I'm not intrinsically opposed to Hillel having partnership guidelines which say "We will not host or sponsor BDS events" (I give a fuller account of this issue and the arguments of "Open Hillel" in this post). But that is radically different than contending "Jewish groups under our umbrella cannot collaborate with anyone who supports BDS, even on topics that have nothing to do with BDS or Israel." That is an example of the partnership guidelines metastasizing to the point of absurdity; it is the mirror image of the anti-normalization campaign against campus Hillel chapters wherein they're excluded from partnership even on topics which have nothing to do with Israel (let alone on those which do have something to do with Israel). And, as B'nai Keshet observed, this outrageously expansive application of the guidelines functionally cuts them off from the majority of LGBT communal programming (since -- unfortunately -- many of the LGBT groups at OSU have endorsed BDS in one form or another).

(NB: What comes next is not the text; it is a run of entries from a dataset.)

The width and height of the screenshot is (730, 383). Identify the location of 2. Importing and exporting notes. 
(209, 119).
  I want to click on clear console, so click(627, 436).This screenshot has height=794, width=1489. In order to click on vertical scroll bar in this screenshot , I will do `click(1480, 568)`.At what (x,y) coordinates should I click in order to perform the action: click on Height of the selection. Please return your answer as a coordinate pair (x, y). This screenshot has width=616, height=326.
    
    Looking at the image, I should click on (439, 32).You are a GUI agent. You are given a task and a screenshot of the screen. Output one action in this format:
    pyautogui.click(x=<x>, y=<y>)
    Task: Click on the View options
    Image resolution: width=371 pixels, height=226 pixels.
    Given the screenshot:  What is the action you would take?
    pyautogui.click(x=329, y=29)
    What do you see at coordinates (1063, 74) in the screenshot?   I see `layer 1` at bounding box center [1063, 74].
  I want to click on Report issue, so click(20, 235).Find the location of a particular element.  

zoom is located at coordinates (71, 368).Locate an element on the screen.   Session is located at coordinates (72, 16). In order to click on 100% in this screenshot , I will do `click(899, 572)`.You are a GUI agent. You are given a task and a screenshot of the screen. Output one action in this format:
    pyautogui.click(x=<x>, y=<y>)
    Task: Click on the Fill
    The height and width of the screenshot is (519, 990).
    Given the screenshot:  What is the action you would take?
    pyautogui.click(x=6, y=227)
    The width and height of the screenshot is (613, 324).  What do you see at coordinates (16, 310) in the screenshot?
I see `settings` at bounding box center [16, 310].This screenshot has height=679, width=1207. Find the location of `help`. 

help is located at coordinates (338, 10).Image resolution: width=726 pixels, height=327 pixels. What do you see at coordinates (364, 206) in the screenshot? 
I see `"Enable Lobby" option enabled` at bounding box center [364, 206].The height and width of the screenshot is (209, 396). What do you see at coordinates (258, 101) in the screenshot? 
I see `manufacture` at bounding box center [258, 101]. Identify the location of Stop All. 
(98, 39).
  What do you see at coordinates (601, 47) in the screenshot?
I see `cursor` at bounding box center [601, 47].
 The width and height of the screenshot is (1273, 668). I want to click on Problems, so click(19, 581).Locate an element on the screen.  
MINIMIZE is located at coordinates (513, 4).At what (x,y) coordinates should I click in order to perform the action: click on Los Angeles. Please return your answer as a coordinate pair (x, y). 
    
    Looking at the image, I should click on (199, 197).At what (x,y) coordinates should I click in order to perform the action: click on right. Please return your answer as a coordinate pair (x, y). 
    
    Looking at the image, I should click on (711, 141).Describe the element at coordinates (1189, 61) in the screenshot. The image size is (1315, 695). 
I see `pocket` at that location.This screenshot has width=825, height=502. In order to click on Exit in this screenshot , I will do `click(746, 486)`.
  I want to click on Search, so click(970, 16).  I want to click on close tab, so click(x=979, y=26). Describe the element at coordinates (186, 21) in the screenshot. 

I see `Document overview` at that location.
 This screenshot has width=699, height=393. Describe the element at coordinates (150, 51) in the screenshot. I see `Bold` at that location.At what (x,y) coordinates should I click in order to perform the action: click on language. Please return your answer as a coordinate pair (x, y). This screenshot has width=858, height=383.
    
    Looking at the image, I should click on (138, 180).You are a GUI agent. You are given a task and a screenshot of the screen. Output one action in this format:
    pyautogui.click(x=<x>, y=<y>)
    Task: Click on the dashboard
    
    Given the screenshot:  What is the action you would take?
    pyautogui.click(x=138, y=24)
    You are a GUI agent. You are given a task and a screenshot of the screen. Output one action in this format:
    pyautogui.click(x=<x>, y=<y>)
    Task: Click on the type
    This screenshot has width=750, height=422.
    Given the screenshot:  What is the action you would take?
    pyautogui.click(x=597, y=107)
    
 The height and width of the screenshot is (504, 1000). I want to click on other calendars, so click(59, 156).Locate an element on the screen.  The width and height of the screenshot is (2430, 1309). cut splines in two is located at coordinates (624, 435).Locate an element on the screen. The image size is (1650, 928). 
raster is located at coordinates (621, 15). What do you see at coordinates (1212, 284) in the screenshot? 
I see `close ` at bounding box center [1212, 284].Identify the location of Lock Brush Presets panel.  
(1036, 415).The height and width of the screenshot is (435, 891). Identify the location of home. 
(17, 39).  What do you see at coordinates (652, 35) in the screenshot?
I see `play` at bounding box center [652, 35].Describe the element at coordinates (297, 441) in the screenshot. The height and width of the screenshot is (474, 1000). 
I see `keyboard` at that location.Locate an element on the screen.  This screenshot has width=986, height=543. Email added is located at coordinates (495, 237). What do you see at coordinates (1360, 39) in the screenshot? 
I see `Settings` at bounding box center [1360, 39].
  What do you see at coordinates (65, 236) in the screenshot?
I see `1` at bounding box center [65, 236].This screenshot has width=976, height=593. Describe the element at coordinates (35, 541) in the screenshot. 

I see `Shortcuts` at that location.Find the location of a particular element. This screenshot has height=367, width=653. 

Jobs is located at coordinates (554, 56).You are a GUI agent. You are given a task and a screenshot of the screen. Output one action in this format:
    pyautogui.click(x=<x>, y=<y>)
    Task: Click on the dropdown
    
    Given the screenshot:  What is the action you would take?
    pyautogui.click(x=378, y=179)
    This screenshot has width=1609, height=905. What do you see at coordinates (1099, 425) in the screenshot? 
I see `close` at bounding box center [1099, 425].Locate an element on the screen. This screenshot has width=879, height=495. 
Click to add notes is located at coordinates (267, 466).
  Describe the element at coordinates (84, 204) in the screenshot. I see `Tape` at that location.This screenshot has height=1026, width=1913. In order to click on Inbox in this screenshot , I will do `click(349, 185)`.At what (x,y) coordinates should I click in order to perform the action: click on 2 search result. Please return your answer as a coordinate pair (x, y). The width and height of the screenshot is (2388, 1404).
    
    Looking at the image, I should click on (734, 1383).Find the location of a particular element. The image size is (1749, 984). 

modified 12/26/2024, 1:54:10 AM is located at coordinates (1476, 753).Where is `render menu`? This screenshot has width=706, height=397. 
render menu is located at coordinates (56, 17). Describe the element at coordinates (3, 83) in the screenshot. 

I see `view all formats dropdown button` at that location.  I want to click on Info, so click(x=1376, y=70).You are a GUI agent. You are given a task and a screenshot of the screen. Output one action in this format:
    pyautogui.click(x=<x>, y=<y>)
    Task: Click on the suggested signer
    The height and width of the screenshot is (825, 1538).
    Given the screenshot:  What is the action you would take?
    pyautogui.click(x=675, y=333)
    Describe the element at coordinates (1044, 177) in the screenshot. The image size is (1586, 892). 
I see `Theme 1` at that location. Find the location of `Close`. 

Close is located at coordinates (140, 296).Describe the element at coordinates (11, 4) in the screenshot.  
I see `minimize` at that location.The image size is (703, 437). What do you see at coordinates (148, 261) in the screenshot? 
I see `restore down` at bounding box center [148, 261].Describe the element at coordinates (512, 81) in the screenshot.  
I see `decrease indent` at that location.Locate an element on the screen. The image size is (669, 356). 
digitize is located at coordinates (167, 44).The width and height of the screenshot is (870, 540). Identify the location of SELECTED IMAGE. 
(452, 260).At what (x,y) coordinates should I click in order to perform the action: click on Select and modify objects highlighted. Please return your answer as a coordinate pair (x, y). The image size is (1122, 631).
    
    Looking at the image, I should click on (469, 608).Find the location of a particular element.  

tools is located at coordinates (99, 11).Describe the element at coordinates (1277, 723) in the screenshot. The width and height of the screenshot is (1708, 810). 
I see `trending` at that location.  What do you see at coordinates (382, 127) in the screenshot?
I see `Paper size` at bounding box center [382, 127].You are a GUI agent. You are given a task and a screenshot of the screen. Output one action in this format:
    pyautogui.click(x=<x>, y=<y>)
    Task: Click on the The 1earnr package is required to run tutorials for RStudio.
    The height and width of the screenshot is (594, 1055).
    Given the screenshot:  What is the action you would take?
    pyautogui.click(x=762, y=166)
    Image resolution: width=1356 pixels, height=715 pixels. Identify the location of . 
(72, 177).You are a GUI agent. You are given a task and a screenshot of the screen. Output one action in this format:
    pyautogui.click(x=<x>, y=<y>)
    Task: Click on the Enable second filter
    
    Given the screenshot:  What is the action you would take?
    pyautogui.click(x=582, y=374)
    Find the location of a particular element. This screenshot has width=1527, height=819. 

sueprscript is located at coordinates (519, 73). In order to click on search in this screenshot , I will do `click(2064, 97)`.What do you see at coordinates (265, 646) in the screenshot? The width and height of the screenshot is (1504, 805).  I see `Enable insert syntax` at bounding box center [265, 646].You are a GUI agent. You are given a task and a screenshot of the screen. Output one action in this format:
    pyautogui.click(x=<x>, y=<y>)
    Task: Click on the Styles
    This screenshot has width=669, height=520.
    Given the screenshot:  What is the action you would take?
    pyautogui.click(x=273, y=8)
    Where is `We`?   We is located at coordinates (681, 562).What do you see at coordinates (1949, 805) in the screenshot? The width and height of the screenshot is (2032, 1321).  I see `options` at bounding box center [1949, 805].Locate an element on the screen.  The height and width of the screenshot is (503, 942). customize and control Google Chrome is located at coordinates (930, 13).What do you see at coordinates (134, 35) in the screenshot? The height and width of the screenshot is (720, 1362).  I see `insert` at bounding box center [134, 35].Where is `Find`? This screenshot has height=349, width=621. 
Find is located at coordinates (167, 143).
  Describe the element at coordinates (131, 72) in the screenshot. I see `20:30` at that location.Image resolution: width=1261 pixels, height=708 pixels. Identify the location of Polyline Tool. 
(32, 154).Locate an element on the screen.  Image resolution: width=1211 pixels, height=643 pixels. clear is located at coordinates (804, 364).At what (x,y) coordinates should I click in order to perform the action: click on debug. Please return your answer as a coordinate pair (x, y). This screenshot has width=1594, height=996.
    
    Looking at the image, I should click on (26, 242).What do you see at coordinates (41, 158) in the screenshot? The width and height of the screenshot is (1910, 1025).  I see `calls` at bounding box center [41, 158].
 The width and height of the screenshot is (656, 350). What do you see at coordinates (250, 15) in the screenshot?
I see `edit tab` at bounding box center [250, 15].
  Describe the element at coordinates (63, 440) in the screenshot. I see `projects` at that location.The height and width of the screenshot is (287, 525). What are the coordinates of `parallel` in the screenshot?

Much like Israel's appalling new law barring entry to BDS advocates -- a law which may make it impossible for the Association of Israel Studies, of all groups, to continue hosting conferences in Israel -- we are seeing more and more cases of "anti-BDS" turning into "self-BDS"; a tool of exclusion wielded against Jewish individuals and organizations rather than a shield of protection. Indeed, the OSU Hillel decision is even worse than the Israeli law, which has the decency to encompass only actual BDS advocates (however expansively defined). OSU Hillel, by contrast, will kick out Jews if they're even in the same room as BDSers -- no matter what the conversation is, no matter what the context is.
This isn't sustainable. If it is to retain credibility, Hillel International must rein in its wild overextensions of the partnership standards. Because right now, it isn't so much opposing BDS as it is imposing it from the other side -- and it's groups like B'nai Keshet caught in the middle.